Supreme Court as a Voting Issue
Dahlia Lithwick takes to the pages of FireDogLake to explain why, in her view, liberals are much less excited about the Supreme Court than conservatives:
My own impression, having covered the past two presidential elections is that most liberals simply don’t vote with the composition of the Supreme Court in mind at all, or that it ranks somewhere in their top 14 concerns, but rarely breaks into the top five. There is just no analogue on the political left for the focused, court-obsessed judge-watchers who populate the conservative base and holler “activist judge” every time a decision comes down with which they disagree.
I have some theories for why this is the case but look forward to yours: What the Supreme Court does is so removed from public life; the lag time between a court decision and its effects on the ground can be enormous; the court’s work is shrouded in jargon and secrecy; and despite the advancing years of the court’s liberal wing, it’s very hard to scare voters into caring about the Supreme Court with an election ad that warns:
Some justices may leave the court at some point soon. Some other justices may replace them and those new justices may decide some cases we don’t know about yet. And that might be bad for America.
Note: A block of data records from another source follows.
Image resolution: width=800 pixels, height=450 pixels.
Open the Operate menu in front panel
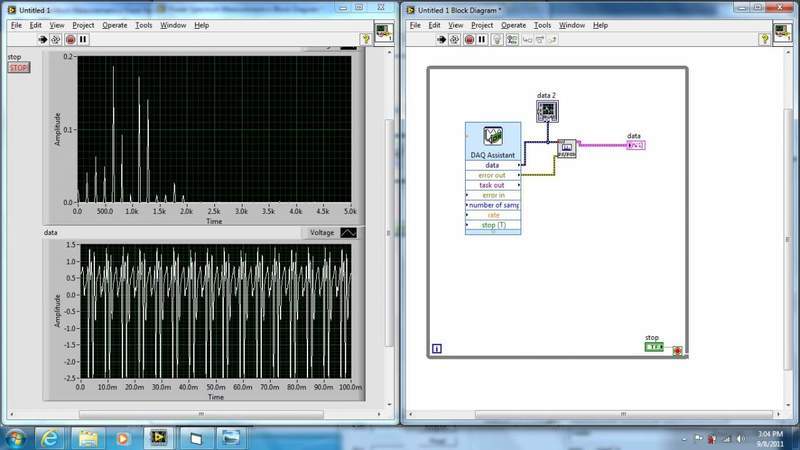(x=113, y=25)
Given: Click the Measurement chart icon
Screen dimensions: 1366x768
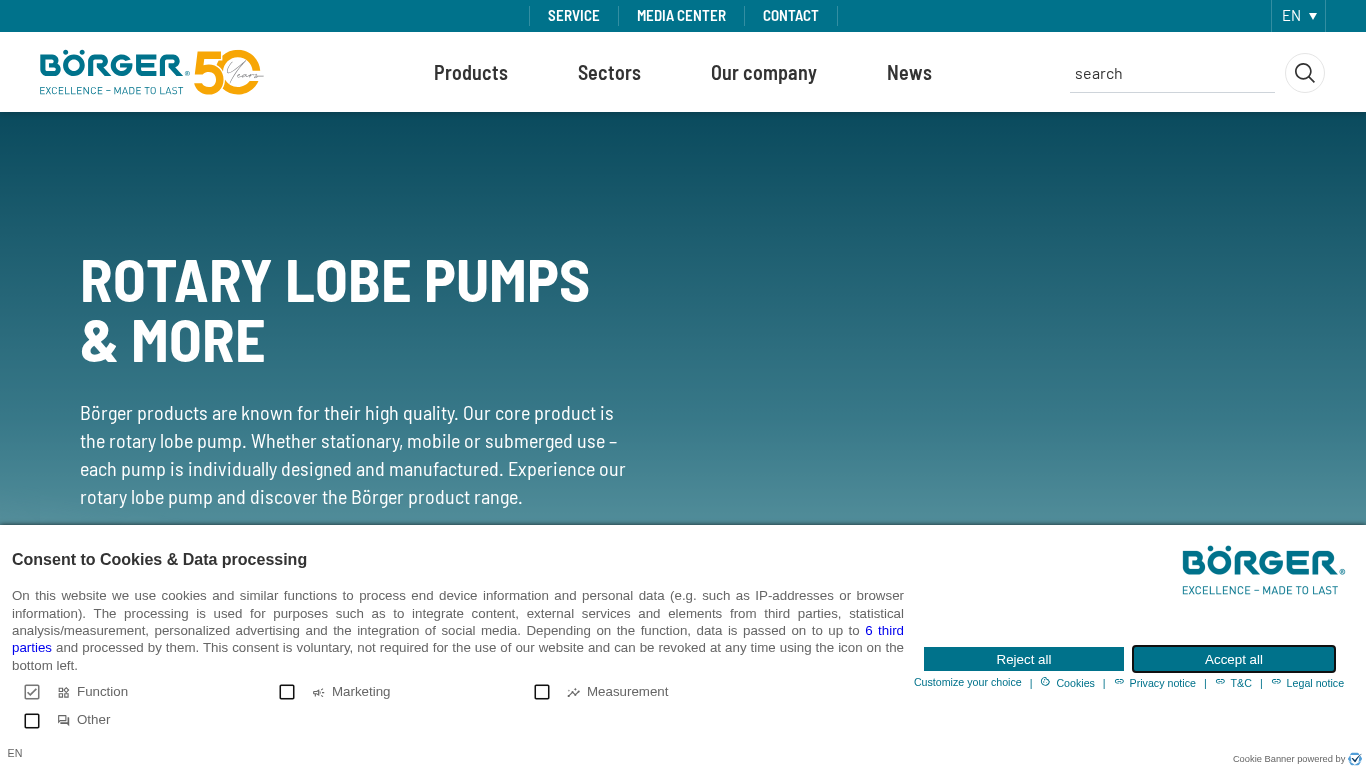Looking at the screenshot, I should pos(573,692).
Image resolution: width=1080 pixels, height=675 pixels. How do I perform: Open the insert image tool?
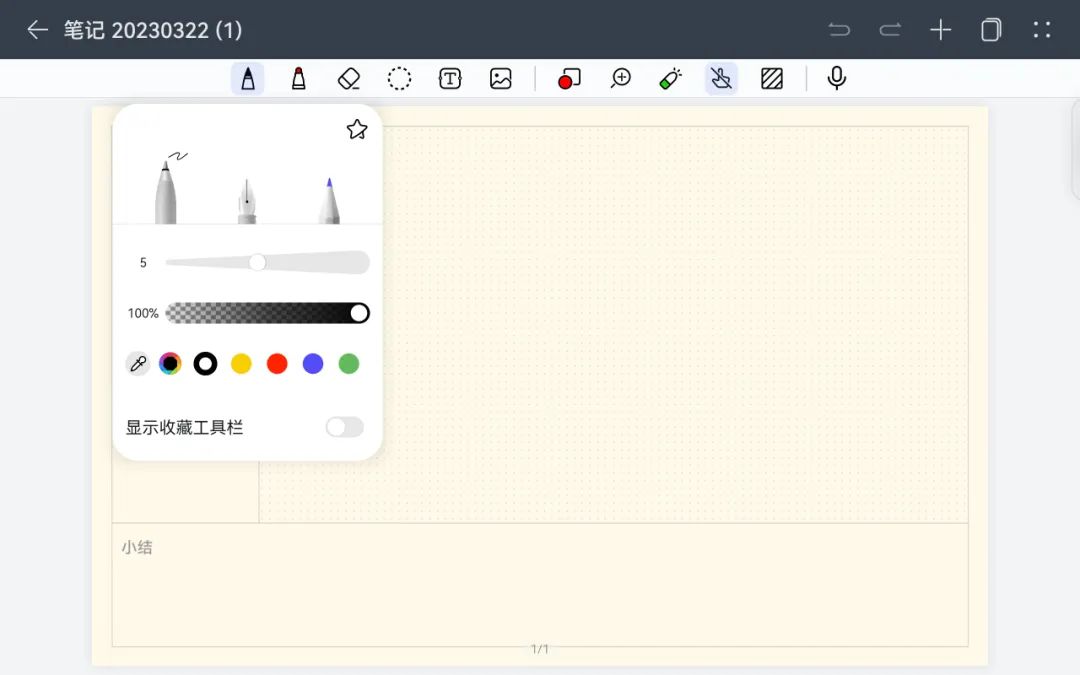[501, 79]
The reason the conservative base is so very angry at the judiciary — decades of Republican appointees steadfastly but inexplicably refusing to overturn Roe v Wade — is the same reason liberals have become so complacent. We take new justices at their word that they won’t disturb settled precedent. We get sucked into the expert claims that the court decides too few cases (only 67 this term!) to really matter, or the characterization of those decisions as humble or narrow, even when many are nothing of the sort. We secretly believe that no matter who departs the court and who replaces them, the Warren-era achievements are somehow frozen in constitutional amber.
That strikes me as more-or-less right. I’d add, though, that while the Court might be getting more ideologically conservative, the law and society isn’t. Beyond that, while Anthony Kennedy, the current “swing Justice,” is more conservative than his predecessor, Sandra Day O’Connor, centrist conservative judges tend to be extremely deferential to precedent.
There’s simply no analog to the great civil rights controversies of the 1950s and 1960s where the Supreme Court can force the hand of the culture. The closest thing is probably gay rights which, frankly, just isn’t that close.
Arguably, the most salient judicial “voting issue” for liberals is abortion. That issue reflects both the above trends well. Whatever Kennedy’s views on the merits of the Roe precedent, he now views it as settled law, meaning the arguments are now on the very margins of the debate (late term abortion, the precise point of “viability,” and the like). Further, even if, say, a John Paul Stevens were replaced by a Samuel Alito type — the furthest right Justice one can imagine a very Democratic Senate confirming — and they somehow decided to overturn Roe’s Constitutional right to abortion, we wouldn’t return to anything like a pre-Roe status quo.